TASK PROMPT: Repeat all of the material below word for word, leaving out the pictures.

# start of RECORDS FOR THIS TASK

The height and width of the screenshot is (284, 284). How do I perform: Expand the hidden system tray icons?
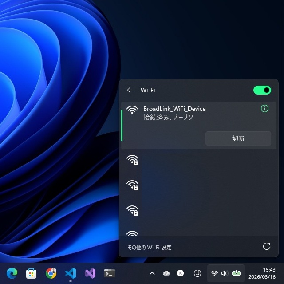point(152,273)
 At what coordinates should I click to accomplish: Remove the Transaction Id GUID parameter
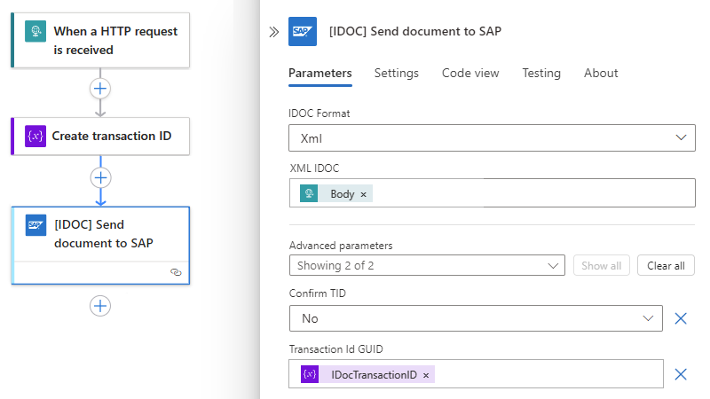pyautogui.click(x=681, y=374)
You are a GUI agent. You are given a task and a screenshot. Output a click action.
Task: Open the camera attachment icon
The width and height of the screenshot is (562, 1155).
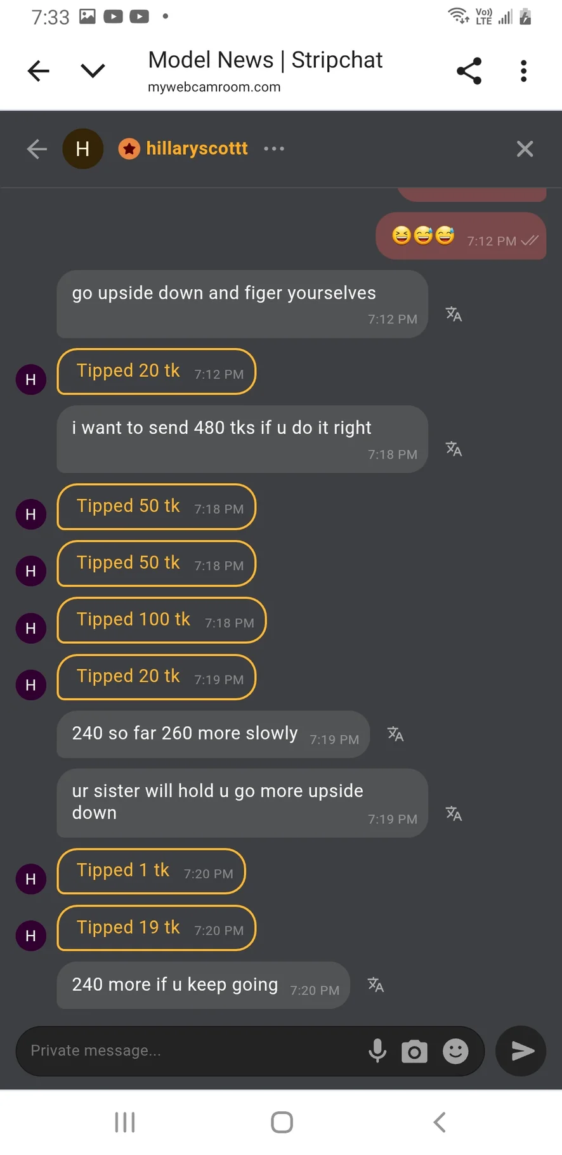[414, 1051]
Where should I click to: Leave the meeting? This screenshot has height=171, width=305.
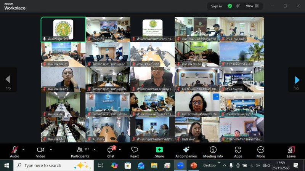[291, 152]
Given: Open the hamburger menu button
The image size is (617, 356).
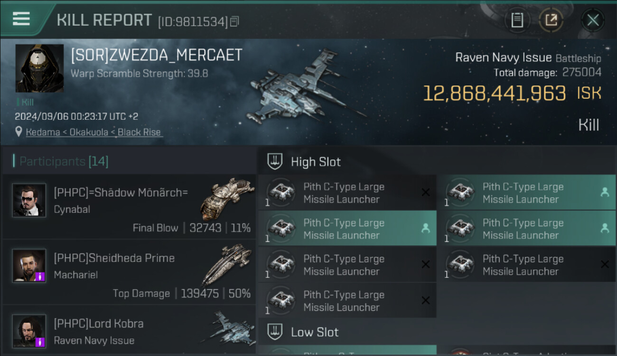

# end of RECORDS FOR THIS TASK

REPLY:
The height and width of the screenshot is (284, 284). How do I perform: Expand the hidden system tray icons?
point(152,273)
 At what coordinates should I click to accomplish: Remove the Transaction Id GUID parameter
pyautogui.click(x=681, y=374)
You are a GUI agent. You are given a task and a screenshot. Output a click action.
Task: Open the camera attachment icon
The width and height of the screenshot is (562, 1155).
[414, 1051]
Where should I click to: Leave the meeting? This screenshot has height=171, width=305.
[291, 152]
Given: Open the hamburger menu button
The image size is (617, 356).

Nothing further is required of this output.